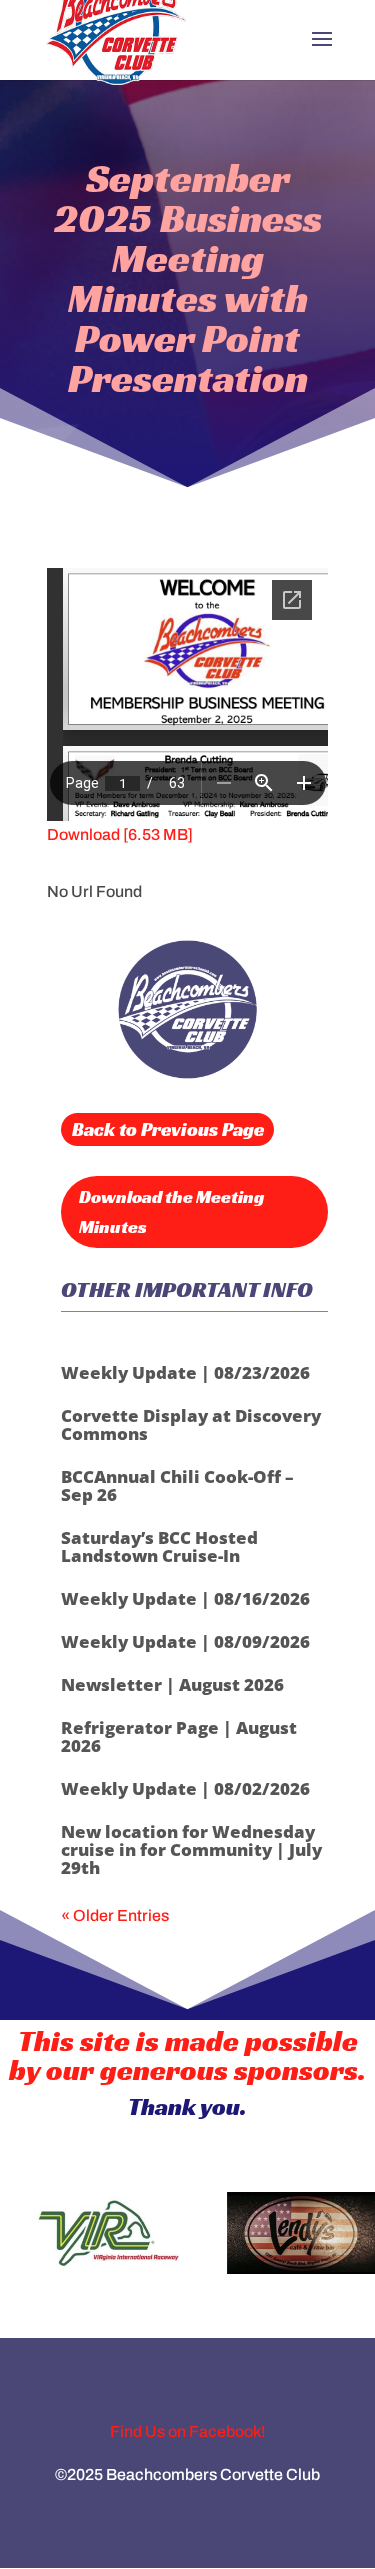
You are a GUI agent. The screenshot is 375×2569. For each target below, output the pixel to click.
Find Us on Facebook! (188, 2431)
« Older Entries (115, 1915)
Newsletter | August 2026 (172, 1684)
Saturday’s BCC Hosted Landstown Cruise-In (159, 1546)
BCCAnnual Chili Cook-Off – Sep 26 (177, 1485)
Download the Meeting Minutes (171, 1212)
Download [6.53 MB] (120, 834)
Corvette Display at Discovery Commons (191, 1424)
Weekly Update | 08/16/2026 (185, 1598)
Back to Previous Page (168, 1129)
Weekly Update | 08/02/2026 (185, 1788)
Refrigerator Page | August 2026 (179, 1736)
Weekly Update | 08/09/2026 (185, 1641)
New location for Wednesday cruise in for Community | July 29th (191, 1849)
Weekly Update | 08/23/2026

---+---

» Required work
Each line of the data that has the string "Update" should be returned.

» Expected answer
Weekly Update | 08/16/2026 (185, 1598)
Weekly Update | 08/02/2026 (185, 1788)
Weekly Update | 08/09/2026 (185, 1641)
Weekly Update | 08/23/2026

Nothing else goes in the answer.